I’ll try to give a complete explanation here (sorry for the length of the post). I’ll start by summarising how I typically proceed:
- I create course content as Jupyter notebooks for a “real” in-person course that I have to give. The material usually ends up in a Github repository. Note that these courses are “crash-courses” of 1-2 days for people with some Python experience but not necessarily with Jupyter.
- For the live course, I set up a JupyterHub with all the course material (TLJH + nbgitpuller) and students can just login. At the beginning of the course, I go through notebooks super-basics, just so that people can execute and modify code.
- The course itself is a mix of me going through notebooks/live coding and exercises that students can do in the notebook. In that sense, I see notebooks as “in the background”. They are just a medium to offer content and a a simple platform to start coding immediately.
- I try to make the course available and runnable to anyone using Binder.
- I try to give instructions on how to run the course locally, usually using conda
Here are a few examples of courses:
- This is a bioimage processing course, and to this day my most complete course using Jupyter/Binder. I used it for a large scale webinar with almost 400 participants: https://github.com/guiwitz/neubias_academy_biapy
- This is a crahs course on Pandas: https://github.com/guiwitz/Pandas_course
- This is a course on Dask. It’s the only example where I used Jupyterlab to have access to the dask-dashboard (it’s not yet entirely runnable on Binder because of issues with large datasets): https://github.com/guiwitz/DaskCourse
Now I have two main reasons for which I tend to use the classic notebook interface:
- It offers notebooks as simple documents which look just like on GitHub or nbviewer with the additional option that one can run things. This makes the user experience (especially for beginners) very consistent. If there are “other things” on the page, people get naturally distracted and/or confused.
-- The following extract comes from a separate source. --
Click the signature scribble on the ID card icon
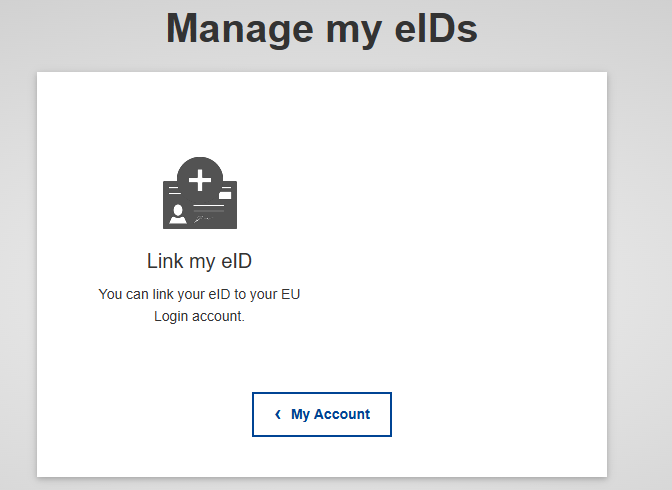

- Installation: in general people want to try to install things locally at some point. Given that ranting about difficulties of installing things in Python is a popular activity, I try to show people how simple it is, and usually tell them to install miniconda and then provide an environment.yml file (often the same as for Binder) for installation. That works usually great. But here comes the JupyterLab drawback: installing extensions can be a pain. First, they cannot be added to the environment.yml file (if I’m wrong about that, I’d be super happy to learn about a solution!). Second, the installation is not straightforward: they need to be built, then one has often to restart, sometimes there a version problems and extensions work only with a certain Jupyterlab version etc. As I said, I enjoy working with JupyterLab, and those problems can be overcome with a bit of experience, but I think it can scare away people who have been primed with the “Python is difficult to install” moto. In some cases, one even runs in true issues: I really struggled for example at some point with installing extensions on a JupyterHub because somehow there was a limit on “build size” and I had to use some additional options.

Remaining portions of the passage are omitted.